WHAT THIS TASK INVOLVES: Look through the records below for the line holding "Incident Response Retainer (66, 325)". Write it out exactly, with each following line through the line holding "Skip to content (18, 3)".

THE DATA:
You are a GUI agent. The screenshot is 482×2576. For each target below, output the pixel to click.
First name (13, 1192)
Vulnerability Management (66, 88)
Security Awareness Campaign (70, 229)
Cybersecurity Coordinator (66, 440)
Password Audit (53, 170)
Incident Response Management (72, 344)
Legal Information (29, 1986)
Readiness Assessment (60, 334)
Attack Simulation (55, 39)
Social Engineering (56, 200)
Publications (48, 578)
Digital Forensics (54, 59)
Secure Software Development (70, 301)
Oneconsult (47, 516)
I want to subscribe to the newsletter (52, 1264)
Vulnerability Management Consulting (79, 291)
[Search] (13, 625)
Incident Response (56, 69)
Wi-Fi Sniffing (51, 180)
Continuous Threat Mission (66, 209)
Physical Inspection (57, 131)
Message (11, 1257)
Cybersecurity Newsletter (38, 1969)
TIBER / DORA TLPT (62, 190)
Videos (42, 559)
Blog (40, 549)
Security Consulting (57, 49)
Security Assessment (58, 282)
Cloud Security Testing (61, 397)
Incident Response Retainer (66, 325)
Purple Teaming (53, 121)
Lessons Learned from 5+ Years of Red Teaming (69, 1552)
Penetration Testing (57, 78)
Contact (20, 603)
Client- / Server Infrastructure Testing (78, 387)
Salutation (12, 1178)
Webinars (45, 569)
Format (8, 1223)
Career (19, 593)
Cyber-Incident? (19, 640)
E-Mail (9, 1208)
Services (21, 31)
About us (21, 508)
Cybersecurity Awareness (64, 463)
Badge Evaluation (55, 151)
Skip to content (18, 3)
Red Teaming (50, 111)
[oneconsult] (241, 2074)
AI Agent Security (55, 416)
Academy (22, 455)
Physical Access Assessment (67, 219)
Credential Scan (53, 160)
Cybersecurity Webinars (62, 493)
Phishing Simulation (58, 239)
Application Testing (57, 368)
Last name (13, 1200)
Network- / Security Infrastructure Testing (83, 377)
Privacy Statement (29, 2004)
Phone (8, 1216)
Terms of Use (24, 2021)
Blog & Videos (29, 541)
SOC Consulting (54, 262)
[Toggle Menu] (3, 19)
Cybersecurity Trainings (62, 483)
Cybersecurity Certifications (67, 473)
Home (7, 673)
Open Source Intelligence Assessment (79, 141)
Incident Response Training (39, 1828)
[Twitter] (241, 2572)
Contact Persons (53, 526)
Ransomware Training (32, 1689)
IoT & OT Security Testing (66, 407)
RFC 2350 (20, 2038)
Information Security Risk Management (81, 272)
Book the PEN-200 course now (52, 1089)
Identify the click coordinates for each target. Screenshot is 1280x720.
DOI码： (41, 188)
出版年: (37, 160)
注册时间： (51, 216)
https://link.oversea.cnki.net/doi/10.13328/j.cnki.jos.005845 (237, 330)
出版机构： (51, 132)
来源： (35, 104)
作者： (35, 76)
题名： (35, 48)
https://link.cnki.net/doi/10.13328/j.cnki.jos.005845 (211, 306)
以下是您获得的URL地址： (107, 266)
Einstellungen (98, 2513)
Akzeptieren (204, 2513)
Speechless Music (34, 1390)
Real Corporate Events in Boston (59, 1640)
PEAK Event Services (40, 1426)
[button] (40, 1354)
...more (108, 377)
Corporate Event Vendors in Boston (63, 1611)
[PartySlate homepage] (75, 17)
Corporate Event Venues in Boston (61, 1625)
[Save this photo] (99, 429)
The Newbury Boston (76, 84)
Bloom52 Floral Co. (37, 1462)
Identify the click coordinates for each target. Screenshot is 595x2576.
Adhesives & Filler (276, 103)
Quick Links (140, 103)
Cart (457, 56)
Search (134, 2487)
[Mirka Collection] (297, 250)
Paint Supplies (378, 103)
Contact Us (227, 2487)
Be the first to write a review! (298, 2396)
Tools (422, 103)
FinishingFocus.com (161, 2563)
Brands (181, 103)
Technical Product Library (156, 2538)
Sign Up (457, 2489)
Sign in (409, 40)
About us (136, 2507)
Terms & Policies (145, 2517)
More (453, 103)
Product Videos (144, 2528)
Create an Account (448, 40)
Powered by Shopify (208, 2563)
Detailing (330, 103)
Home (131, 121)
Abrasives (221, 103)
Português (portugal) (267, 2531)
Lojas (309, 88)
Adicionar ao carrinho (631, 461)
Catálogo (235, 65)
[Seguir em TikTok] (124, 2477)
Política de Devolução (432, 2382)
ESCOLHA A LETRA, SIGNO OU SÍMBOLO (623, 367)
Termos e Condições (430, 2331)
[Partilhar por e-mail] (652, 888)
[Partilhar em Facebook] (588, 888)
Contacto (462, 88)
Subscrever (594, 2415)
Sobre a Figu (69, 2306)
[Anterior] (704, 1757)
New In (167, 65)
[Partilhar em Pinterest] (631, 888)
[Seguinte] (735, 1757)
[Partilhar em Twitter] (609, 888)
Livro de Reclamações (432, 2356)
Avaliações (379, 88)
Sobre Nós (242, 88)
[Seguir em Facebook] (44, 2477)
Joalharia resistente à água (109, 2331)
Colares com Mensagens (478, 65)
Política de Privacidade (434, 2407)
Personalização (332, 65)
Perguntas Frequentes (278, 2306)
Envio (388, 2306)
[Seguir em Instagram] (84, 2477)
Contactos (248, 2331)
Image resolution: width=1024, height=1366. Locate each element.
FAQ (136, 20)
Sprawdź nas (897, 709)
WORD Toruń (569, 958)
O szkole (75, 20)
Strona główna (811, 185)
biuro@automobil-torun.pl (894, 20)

RESULT OF THIS EXERCISE:
Incident Response Retainer (66, 325)
Purple Teaming (53, 121)
Lessons Learned from 5+ Years of Red Teaming (69, 1552)
Penetration Testing (57, 78)
Contact (20, 603)
Client- / Server Infrastructure Testing (78, 387)
Salutation (12, 1178)
Webinars (45, 569)
Format (8, 1223)
Career (19, 593)
Cyber-Incident? (19, 640)
E-Mail (9, 1208)
Services (21, 31)
About us (21, 508)
Cybersecurity Awareness (64, 463)
Badge Evaluation (55, 151)
Skip to content (18, 3)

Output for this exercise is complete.